Have you ever found yourself loving a food that you have once detested, or vice versa?

Our taste buds play an important role in our dieting success. Dieters often fall off the wagon when sabotaged by their taste buds. Yet people who love fresh salads tend to breeze through health changes. The good news is, contrary to popular belief, our taste preferences can be changed and we can learn to like new foods throughout our whole lives.

Most humans naturally choose a variety of food, but inevitably gravitate towards energy-dense foods with high levels of fat or sugar. The reason for this is that our brains are constantly trying to keep us alive and safe. Our unconscious brain does not understand that we have access to an unlimited supply of food, and therefore sends signals to our taste buds to seek out foods with the most energy per bite (read, fat and sugar). However, when circumstances (or food sources) change, so will our taste buds. With a bit of training, we can change the kind of foods we enjoy, and expand our range of healthy options.

Now, it’s unlikely that we can un-train ourselves to love chocolate cake or pizza. But we do have control over the intensity of sweetness or saltiness that is palatable to us. We can learn to prefer lighter, fresher foods over heavy meals. We can bring new flavours on board. It is quite common for people to notice changes in their taste preferences when changing their diet quality. Cakes become too sweet, sausages are too salty, takeaway is too greasy. The following tips will help you to allow your palate to love foods that your body also loves!

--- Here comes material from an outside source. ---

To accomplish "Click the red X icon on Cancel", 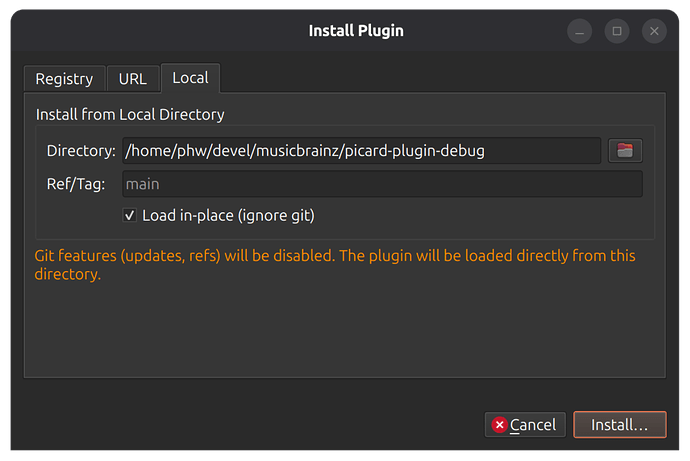I will click(x=499, y=425).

Tips to shift the taste palate

  1. Start slow. If you are trying to give up sugar in coffee, start by decreasing it by half a teaspoon. For reducing salt, taste the meal first and then add salt pinch by pinch until you like it.
  2. Add new flavours– like herbs, spices, fruits etc. This will liven up your meals, and replace the need for extra salt or fat. If you are trying to stop having butter on toast, try replacing it with another spread (margarine, nut butter, low fat cream cheese, avocado) as you decrease the amount.
  3. Try not to switch between flavours. When we switch between a sweet drink and a salty savory food, our tastebuds do not adapt as they should. As we switch between the two flavours, our taste buds ‘reset’, and we become accustomed to a higher quantity and intensity of salt and sugar.
  4. Get creative! Enjoy a wide variety of foods, prepared in different ways. If we eat the same thing every day, we experience ‘taste fatigue’, where we get sick of a commonly consumed foods. This is a major reason why fad diets don’t work. If you are learning to like vegetables, try adding a yummy sauce, seasoning or adding them to foods you already love.
  5. Repeated exposure: It takes a child 20 tastes before they like a new food. As independent adults, we rarely keep eating the same food if we do not like it. However, we need to parent ourselves in certain situations. We sometimes have to make ourselves to get out of bed early, to go to the dentist, exercise, and, yes, to keep eating healthy foods that we may not love. So, start by having a little bite here or there, look up some yummy recipes, mix it in to salads or soup, and gradually increase your exposure.
  6. Eat mindfully. When we focus fully on the sensations and experience of eating, we become much more aware of the flavours and nuances of a food. Our brains register a richer experience without overloading the taste buds. We get used to a smaller amount of our favourite foods and create the expectation of smaller portions in the future.

What we do today predicts what we will do tomorrow. If we consume something sweet, it reinforces the habit and makes it harder to resist something sweet in the future. Changing our taste palate takes time and patience, but it’s one of the best ways of seeing positive outcomes in your health journey.